Descartes realizes that he cannot rely on his senses any more to give him dubitable truths. He turns to find something that is indubitable. Descartes tries to use science as a foundation for truth. He discards physics, astronomy, and medicine because all three of them rely upon the senses. “...we shall not be wrong in concluding that physics, astronomy, and medicine, and all the other sciences that depend on the consideration of composite things, are most doubtful and uncertain...” However, Descartes finds that such things as geometry and arithmetic can be trusted because there are no senses involved. They are based upon logic. “...whether I am awake or asleep, two and three added together always makes five, and a square always has four sides; and it does not seem possible that truths so apparent can be suspected of any falsity or uncertainty.”

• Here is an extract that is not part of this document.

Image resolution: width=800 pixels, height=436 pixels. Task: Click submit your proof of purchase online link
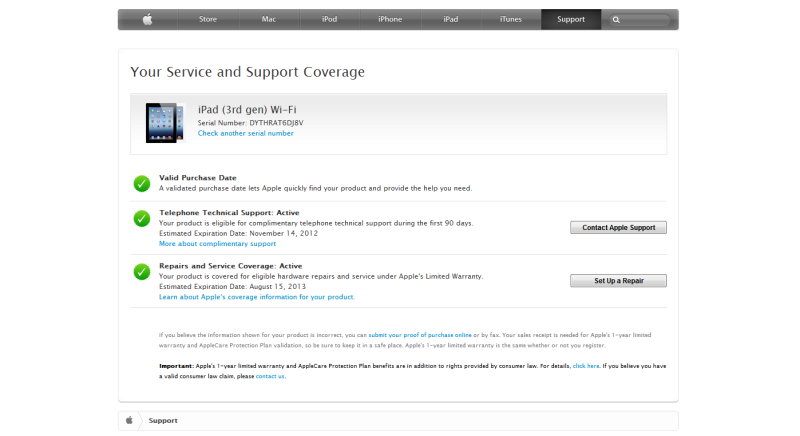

However, Descartes finds reason to even doubt this. The only thing that could make these truths dubitable is through the intervention by an Evil Deceiver (God). Descartes cannot prove that God is good and has to acknowledge that God has the power to deceive. Therefore, Descartes must doubt all things until he can prove their certainty. Descartes comes to call this doubt Universal Doubt.

14、笛卡爾理論:沉思理論II

In the Second Meditation, Descartes examine the existence of himself. He concludes that if he cannot prove something exists, then how he knows with certainty that he exists. It is his doubt of his existence that Descartes uses to prove his existence. Descartes realizes that if he is able to doubt then he does indeed exists. He takes the approach that, “I think, therefore I am” to establish a certainty that he exists. This idea also known as the cogito becomes the central point that Descartes will use for the remaining of his meditations. Descartes affirms his existence every time he thinks, doubts, or is persuaded.

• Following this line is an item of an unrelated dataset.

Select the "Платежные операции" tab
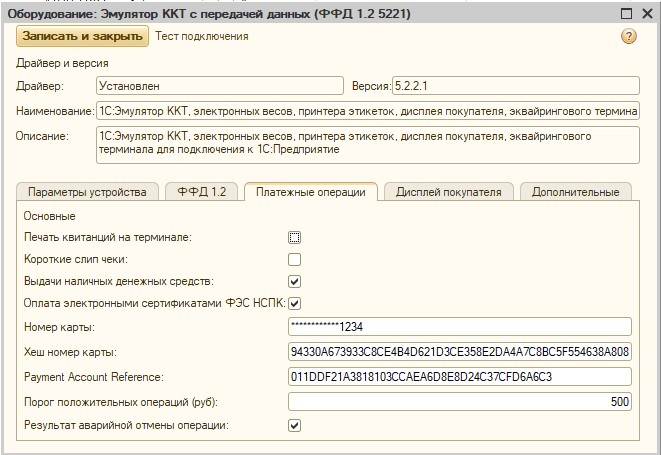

Descartes affirms that if there is an Evil Deceiver, then Descartes must exist because in order for God to deceive, he himself must first exist. Although, Descartes has proved his existence, he can only prove it in the mental capacity. He does not know for certain that he exists in the physical form. The only way, at this time, that Descartes can prove the existence of his body is through his senses. He has already established that his senses are dubitable and therefore cannot tell him with certainty that his body exists. In order to get a better understanding of his relationship between his body and mind, Descartes melts a piece of wax. He observes the wax in two different states, the first in a solid form and the second in a melted form. He questions how his senses can show him two entirely different forms of the same substance; yet he knows that the substance, in both states, although completely different, is wax. The mind is able to understand the essence of the wax. Although the senses are not entirely capable of making the connection between the two forms of wax, the senses assist the mind in determining what the substance is. This experiment proves to be important to Descartes, because he is able to make a link between the senses and the mind.